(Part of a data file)
····················

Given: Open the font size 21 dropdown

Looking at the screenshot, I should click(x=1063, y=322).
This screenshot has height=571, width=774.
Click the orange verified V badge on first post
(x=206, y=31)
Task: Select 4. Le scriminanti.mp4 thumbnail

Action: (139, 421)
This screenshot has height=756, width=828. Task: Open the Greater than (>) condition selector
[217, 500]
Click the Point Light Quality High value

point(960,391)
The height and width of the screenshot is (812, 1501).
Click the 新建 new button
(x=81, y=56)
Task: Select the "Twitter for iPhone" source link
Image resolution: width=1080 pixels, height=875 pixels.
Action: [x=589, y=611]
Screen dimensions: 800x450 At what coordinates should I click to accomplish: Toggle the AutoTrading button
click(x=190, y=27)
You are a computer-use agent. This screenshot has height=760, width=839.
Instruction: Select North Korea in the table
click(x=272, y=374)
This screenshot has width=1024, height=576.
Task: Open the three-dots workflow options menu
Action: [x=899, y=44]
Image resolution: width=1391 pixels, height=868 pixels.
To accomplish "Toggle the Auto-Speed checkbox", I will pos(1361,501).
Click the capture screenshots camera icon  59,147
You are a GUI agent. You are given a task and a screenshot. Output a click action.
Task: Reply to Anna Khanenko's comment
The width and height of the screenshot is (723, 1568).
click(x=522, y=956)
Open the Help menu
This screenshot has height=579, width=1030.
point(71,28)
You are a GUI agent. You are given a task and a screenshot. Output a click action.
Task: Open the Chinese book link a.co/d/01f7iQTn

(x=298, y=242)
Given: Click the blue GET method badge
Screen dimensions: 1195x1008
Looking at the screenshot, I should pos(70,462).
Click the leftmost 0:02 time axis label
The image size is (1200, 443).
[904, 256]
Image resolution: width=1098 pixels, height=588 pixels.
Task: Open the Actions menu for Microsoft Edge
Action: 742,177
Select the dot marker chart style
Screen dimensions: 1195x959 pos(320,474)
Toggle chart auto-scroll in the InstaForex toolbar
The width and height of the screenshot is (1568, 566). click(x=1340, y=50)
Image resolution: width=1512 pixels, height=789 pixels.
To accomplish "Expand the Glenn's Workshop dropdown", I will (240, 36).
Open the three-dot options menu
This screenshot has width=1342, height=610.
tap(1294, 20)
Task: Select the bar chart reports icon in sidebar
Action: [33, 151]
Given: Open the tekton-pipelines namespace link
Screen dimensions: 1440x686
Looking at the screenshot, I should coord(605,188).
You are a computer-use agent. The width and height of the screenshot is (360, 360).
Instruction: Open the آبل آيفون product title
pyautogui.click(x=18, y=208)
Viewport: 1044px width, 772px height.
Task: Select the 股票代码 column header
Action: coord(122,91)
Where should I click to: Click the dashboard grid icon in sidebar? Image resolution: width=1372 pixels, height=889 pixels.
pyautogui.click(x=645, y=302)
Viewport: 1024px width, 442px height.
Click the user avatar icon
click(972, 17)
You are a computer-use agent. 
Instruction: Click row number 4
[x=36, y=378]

····················

- _Job_
Copy the lines starting with the line that contains "Given: Open the tekton-pipelines" and going on through the end of the data file, keeping each one unchanged.

- _Answer_
Given: Open the tekton-pipelines namespace link
Screen dimensions: 1440x686
Looking at the screenshot, I should coord(605,188).
You are a computer-use agent. The width and height of the screenshot is (360, 360).
Instruction: Open the آبل آيفون product title
pyautogui.click(x=18, y=208)
Viewport: 1044px width, 772px height.
Task: Select the 股票代码 column header
Action: coord(122,91)
Where should I click to: Click the dashboard grid icon in sidebar? Image resolution: width=1372 pixels, height=889 pixels.
pyautogui.click(x=645, y=302)
Viewport: 1024px width, 442px height.
Click the user avatar icon
click(972, 17)
You are a computer-use agent. 
Instruction: Click row number 4
[x=36, y=378]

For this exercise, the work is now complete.